Em trimestres piores morre alguém, um Lehman, um Bear Stearns. É verdade que a AIG quebrou pela enésima vez e agora apareceu um paciente inglês novo, o HSBC, que está menos pior que o resto, mas, a fim de fazer capital, vai ofertar uma baciada de ações na xepa do mercado, baratas como abobrinhas no fim de feira. Mas, como os doentes mais ricos estão no hospital do governo, em UTIs carésimas, os mortos-vivos resistem. Nada de novo na selva financeira.

Brasil despiora
O risco é a febre durar mais do que a temporada do balancê ou revoadas de mosquitos da finança virem nos chupar o sangue, exaurindo o real, encarecendo rápido demais o dólar, por exemplo. Pode ser também que doentes bancários e a UTI dos governos suguem ainda mais o soro do crédito mundial, deixando-nos na pindaíba. Apesar dos esforços razoáveis do governo para substituir a seca de dinheiro global, há um limite para o crédito estepe.

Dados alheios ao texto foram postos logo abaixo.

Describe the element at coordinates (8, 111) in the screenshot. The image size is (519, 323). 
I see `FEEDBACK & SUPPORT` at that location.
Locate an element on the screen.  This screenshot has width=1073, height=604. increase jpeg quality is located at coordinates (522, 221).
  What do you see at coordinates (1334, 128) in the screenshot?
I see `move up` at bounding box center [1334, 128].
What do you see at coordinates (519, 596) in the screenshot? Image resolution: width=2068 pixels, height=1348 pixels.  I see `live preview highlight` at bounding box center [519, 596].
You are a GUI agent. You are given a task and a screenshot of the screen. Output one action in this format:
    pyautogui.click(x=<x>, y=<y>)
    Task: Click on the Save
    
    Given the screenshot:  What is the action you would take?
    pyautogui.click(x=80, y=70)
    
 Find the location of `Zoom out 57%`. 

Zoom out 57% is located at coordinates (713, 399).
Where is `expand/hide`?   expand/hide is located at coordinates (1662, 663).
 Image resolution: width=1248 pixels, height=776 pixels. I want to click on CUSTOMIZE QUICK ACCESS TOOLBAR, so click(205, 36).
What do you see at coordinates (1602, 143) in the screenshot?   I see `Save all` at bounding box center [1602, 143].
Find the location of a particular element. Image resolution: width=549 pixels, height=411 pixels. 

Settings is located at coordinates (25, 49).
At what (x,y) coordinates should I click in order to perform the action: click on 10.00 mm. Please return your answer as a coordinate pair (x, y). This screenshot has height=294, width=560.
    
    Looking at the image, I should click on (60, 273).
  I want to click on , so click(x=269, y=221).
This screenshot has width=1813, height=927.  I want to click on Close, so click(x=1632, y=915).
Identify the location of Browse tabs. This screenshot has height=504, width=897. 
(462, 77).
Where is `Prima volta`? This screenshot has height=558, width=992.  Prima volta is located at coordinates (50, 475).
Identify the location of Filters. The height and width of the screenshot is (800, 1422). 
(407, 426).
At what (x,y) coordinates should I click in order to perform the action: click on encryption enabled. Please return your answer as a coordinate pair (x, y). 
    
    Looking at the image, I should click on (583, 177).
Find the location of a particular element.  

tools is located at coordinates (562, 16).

Por falar em crédito estepe e outras sobressalências, a redução de imposto e liquidações fizeram com que a venda de carros em fevereiro empatasse com a de fevereiro de 2008. A medida do governo Lula evitou uma desgraça maior -impediu que a bola de neve das demissões e cortes de produção das montadoras crescesse rápido demais.
Mas a bola de neve ainda desce a ladeira. No total, as vendas de veículos estão 10% menores que em fevereiro de 2008. Vendem-se menos caminhões (20% menos), ônibus e motos, por exemplo.
A economia brasileira despiora um tico. "Despiora", sim. Tem de ser na base do neologismo, pois apenas nos recuperamos do infarto geral de dezembro. A carga de energia subiu um pouquinho, 0,7%, sobre fevereiro de 2008, mas foi um crescimento tão fraco como o do já terrível novembro do ano passado.
O nível de utilização das fábricas, porém, caiu mais um pouco de janeiro para fevereiro, segundo medida da Fundação Getulio Vargas. O mês foi, como em janeiro, o menor da série histórica, não lá muito histórica, pois iniciada em 2005. No caso das fábricas de máquinas ("bens de capital"), a coisa foi um pouco pior; na indústria de materiais de construção, nem tanto.
Saiu ontem ainda o balanço do comércio exterior do primeiro bimestre. O valor das exportações ficou 21% menor que no mesmo período do ano passado. A julgar pelo comportamento dos anos anteriores da balança e algumas estimativas de comércio mundial, deve ser o tamanho da queda das exportações para o ano inteiro.
Porém e enfim, apesar de estarmos despiorando, vamos por ora na batida do crescimento quase zero.